16:5 But now I am going to the one who sent me, 1  and not one of you is asking me, ‘Where are you going?’ 2 

John 16:16-22

16:16 In a little while you 3  will see me no longer; again after a little while, you 4  will see me.” 5 

16:17 Then some of his disciples said to one another, “What is the meaning of what he is saying, 6  ‘In a little while you 7  will not see me; again after a little while, you 8  will see me,’ and, ‘because I am going to the Father’?” 9  16:18 So they kept on repeating, 10  “What is the meaning of what he says, 11  ‘In a little while’? 12  We do not understand 13  what he is talking about.” 14 

16:19 Jesus could see 15  that they wanted to ask him about these things, 16  so 17  he said to them, “Are you asking 18  each other about this – that I said, ‘In a little while you 19  will not see me; again after a little while, you 20  will see me’? 16:20 I tell you the solemn truth, 21  you will weep 22  and wail, 23  but the world will rejoice; you will be sad, 24  but your sadness will turn into 25  joy. 16:21 When a woman gives birth, she has distress 26  because her time 27  has come, but when her child is born, she no longer remembers the suffering because of her joy that a human being 28  has been born into the world. 29  16:22 So also you have sorrow 30  now, but I will see you again, and your hearts will rejoice, and no one will take your joy away from you. 31 

1 sn Now the theme of Jesus’ impending departure is resumed (I am going to the one who sent me). It will also be mentioned in 16:10, 17, and 28. Jesus had said to his opponents in 7:33 that he was going to the one who sent him; in 13:33 he had spoken of going where the disciples could not come. At that point Peter had inquired where he was going, but it appears that Peter did not understand Jesus’ reply at that time and did not persist in further questioning. In 14:5 Thomas had asked Jesus where he was going.

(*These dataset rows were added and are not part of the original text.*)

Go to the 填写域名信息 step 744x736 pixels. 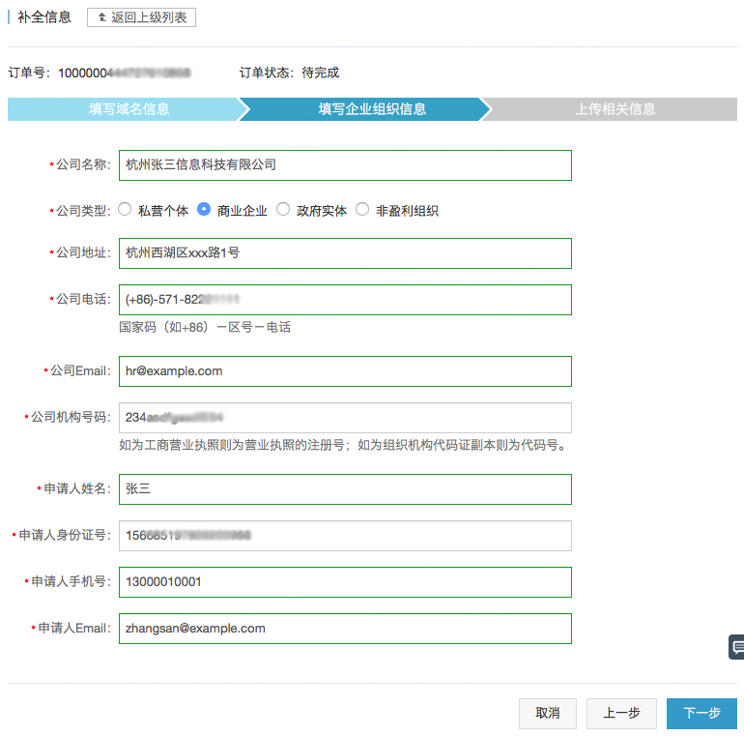tap(129, 109)
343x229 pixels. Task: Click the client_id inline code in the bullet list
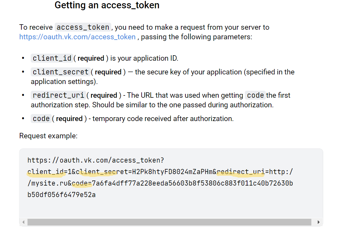tap(52, 58)
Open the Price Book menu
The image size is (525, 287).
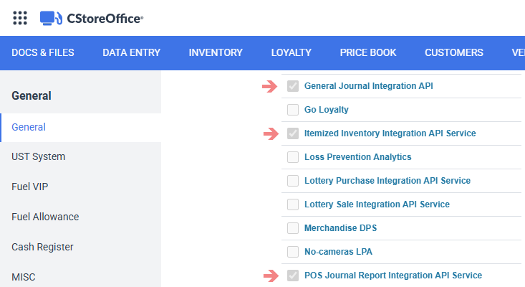pyautogui.click(x=368, y=52)
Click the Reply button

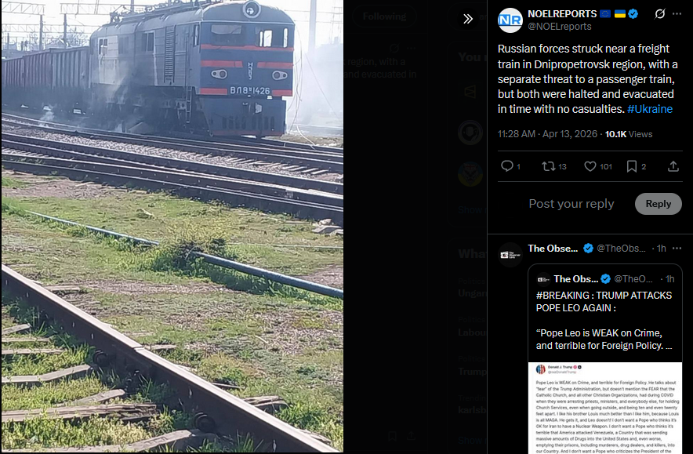click(658, 204)
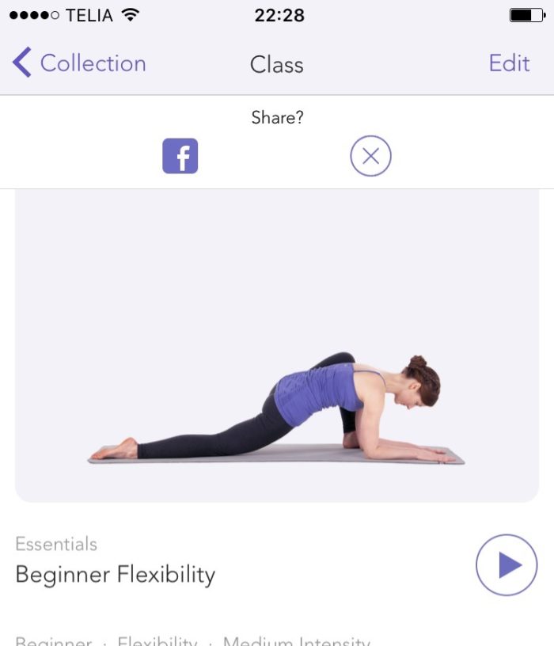Tap the signal strength dots

34,15
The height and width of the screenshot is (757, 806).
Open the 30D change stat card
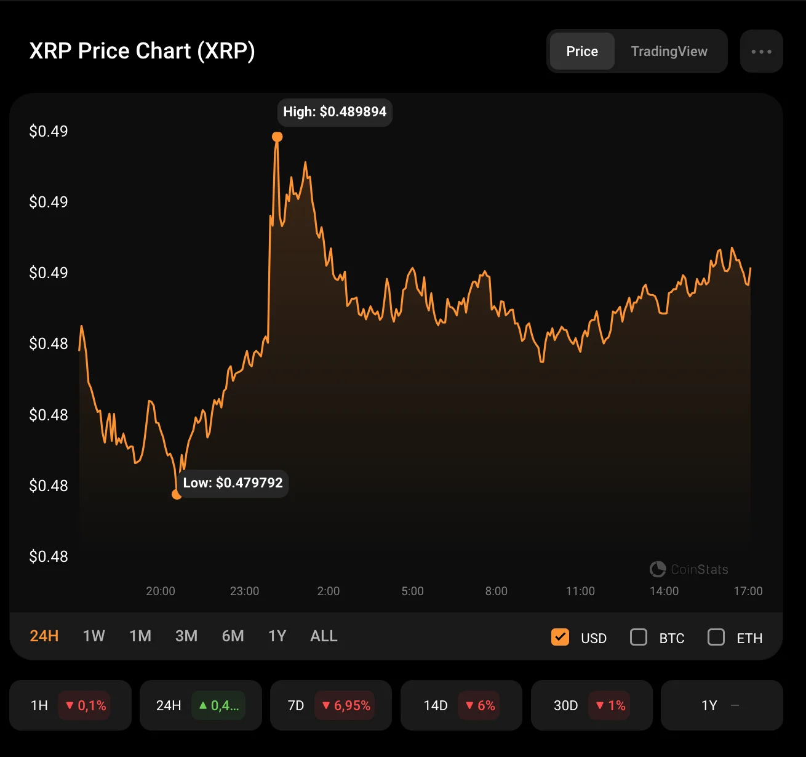click(591, 705)
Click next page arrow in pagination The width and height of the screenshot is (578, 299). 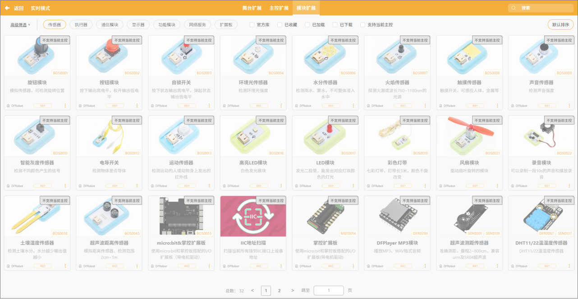click(x=293, y=291)
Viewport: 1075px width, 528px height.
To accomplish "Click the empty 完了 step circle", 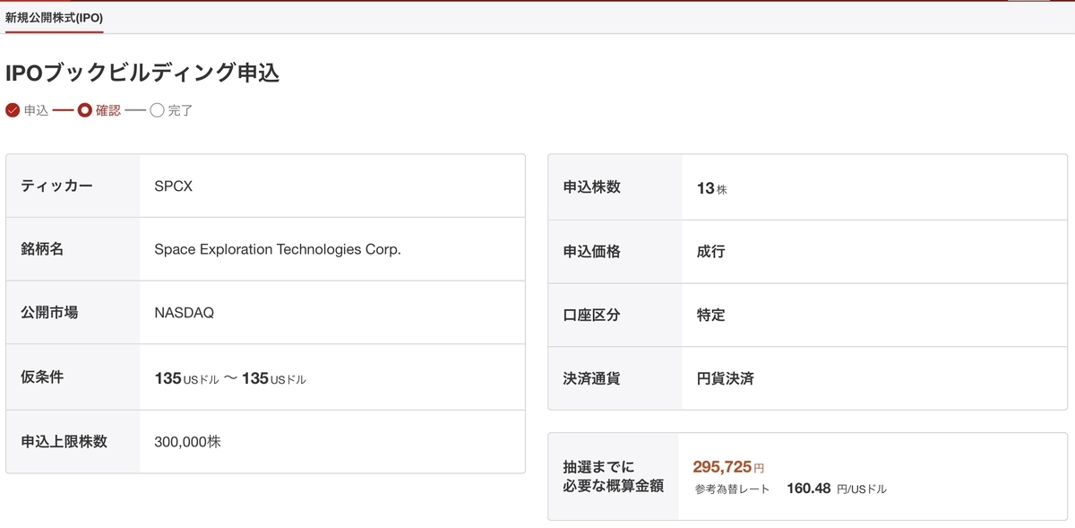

2 sn Now none of the disciples asks Jesus where he is going, and the reason is given in the following verse: They have been overcome with sadness as a result of the predictions of coming persecution that Jesus has just spoken to them in 15:18-25 and 16:1-4a. Their shock at Jesus’ revelation of coming persecution is so great that none of them thinks to ask him where it is that he is going.

3 tn Grk “A little while, and you.”

4 tn Grk “and again a little while, and you.”

5 sn The phrase after a little while, you will see me is sometimes taken to refer to the coming of the Holy Spirit after Jesus departs, but (as at 14:19) it is much more probable that it refers to the postresurrection appearances of Jesus to the disciples. There is no indication in the context that the disciples will see Jesus only with “spiritual” sight, as would be the case if the coming of the Spirit is in view.

6 tn Grk “What is this that he is saying to us.”

7 tn Grk “A little while, and you.”

8 tn Grk “and again a little while, and you.”

9 sn These fragmentary quotations of Jesus’ statements are from 16:16 and 16:10, and indicate that the disciples heard only part of what Jesus had to say to them on this occasion.

10 tn Grk “they kept on saying.”

11 tn Grk “What is this that he says.”

12 tn Grk “A little while.” Although the phrase τὸ μικρόν (to mikron) in John 16:18 could be translated simply “a little while,” it was translated “in a little while” to maintain the connection to John 16:16, where it has the latter meaning in context.

13 tn Or “we do not know.”

14 tn Grk “what he is speaking.”

15 tn Grk “knew.”

sn Jesus could see. Supernatural knowledge of what the disciples were thinking is not necessarily in view here. Given the disciples’ confused statements in the preceding verses, it was probably obvious to Jesus that they wanted to ask what he meant.

16 tn The words “about these things” are not in the Greek text, but are implied. Direct objects were often omitted in Greek when clear from the context.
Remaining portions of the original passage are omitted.